The value of an environment variable (in terms of the operating system) is a string, and you can't beat this, in particular not with a language which has a very unusualy idea of a null pointer (since nil is an object of a full-featured class in Ruby, much different to i.e. C or Java).
Usually (when seen from i.e. shell programming), we sometimes distinguish between an environment variable which is empty, and one which is undefined. This you can do in your Ruby too:
ENV.has_key?('V') # -> true if defined, false if undefined
ENV['V'] # -> trueish if defined, nil if undefined
If you know that an environment variable is defined, you can check whether it is empty, by
ENV['V'].empty?
Transfering the Ruby type system to a data model established by the whole operating system, is usually futile, however there is a way, if you can live with restrictions:
Assuming that you need the environment variables to transport Ruby data (nil
, arrays of strings, or whatever) from one Ruby process to another Ruby process, you can of course serialize the data.
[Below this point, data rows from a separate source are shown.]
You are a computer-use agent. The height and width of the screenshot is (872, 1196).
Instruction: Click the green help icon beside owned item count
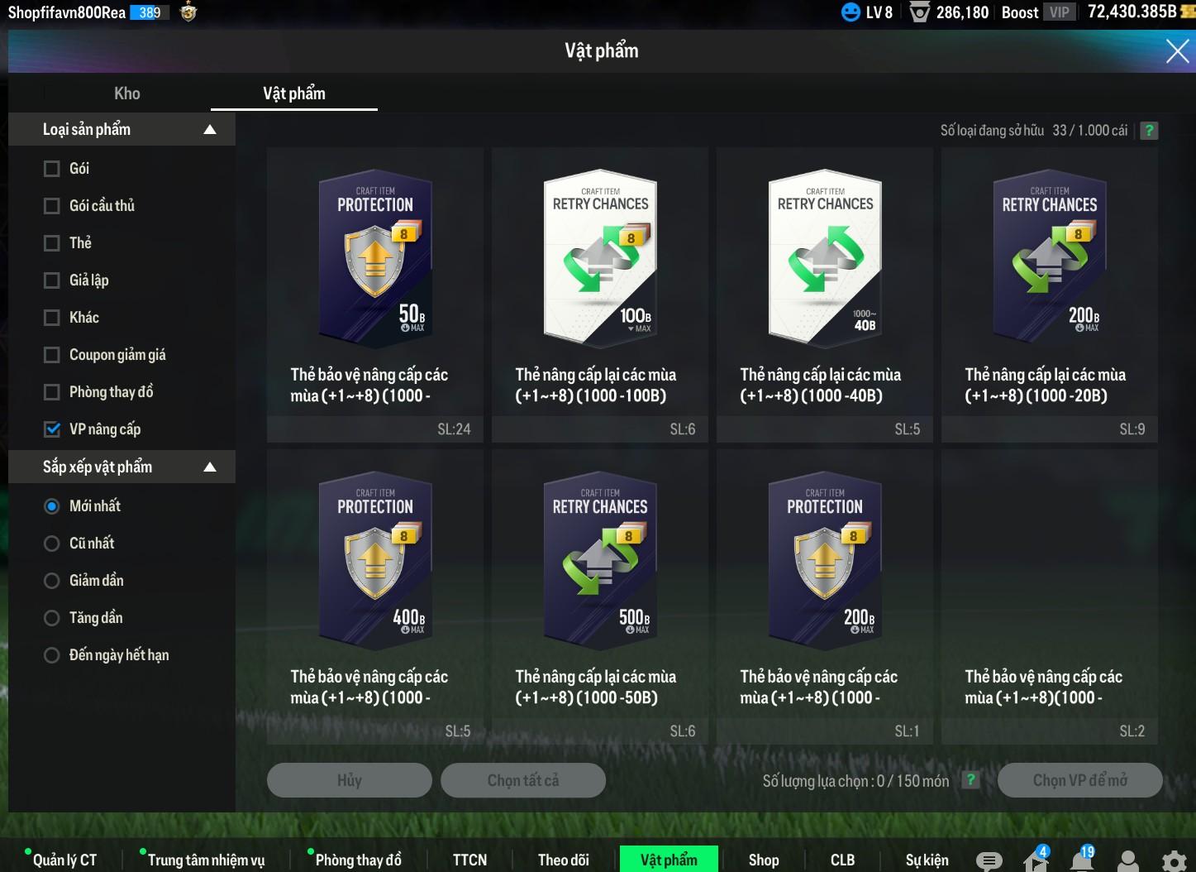pos(1148,131)
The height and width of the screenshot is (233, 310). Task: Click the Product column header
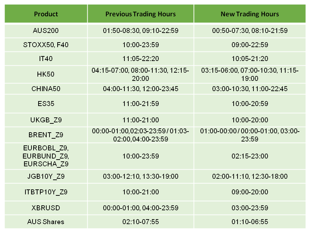coord(46,14)
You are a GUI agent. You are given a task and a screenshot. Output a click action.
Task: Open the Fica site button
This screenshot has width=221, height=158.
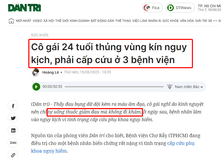[152, 8]
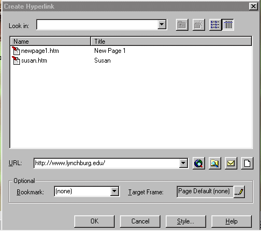Browse for file on computer icon
The image size is (261, 231).
coord(215,163)
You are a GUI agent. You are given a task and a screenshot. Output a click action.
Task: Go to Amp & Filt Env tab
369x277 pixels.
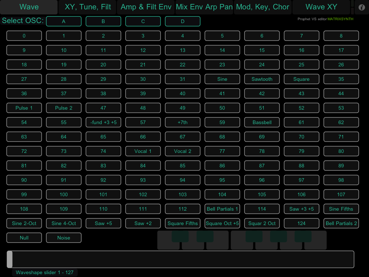coord(146,7)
Serialization means that you create a string representation of the data (which makes it suitable for being stored in an environment variable) and deserialize it in the receiveing process.
Ruby comes with 3 serialization methods: JSON
, YAML
and (the most general and flexible one) Marshal
. With JSON and YAML, you have even a chance to deserialize in a different language. With Marshal, you have to use the same Ruby implementation on the sending and receiving end.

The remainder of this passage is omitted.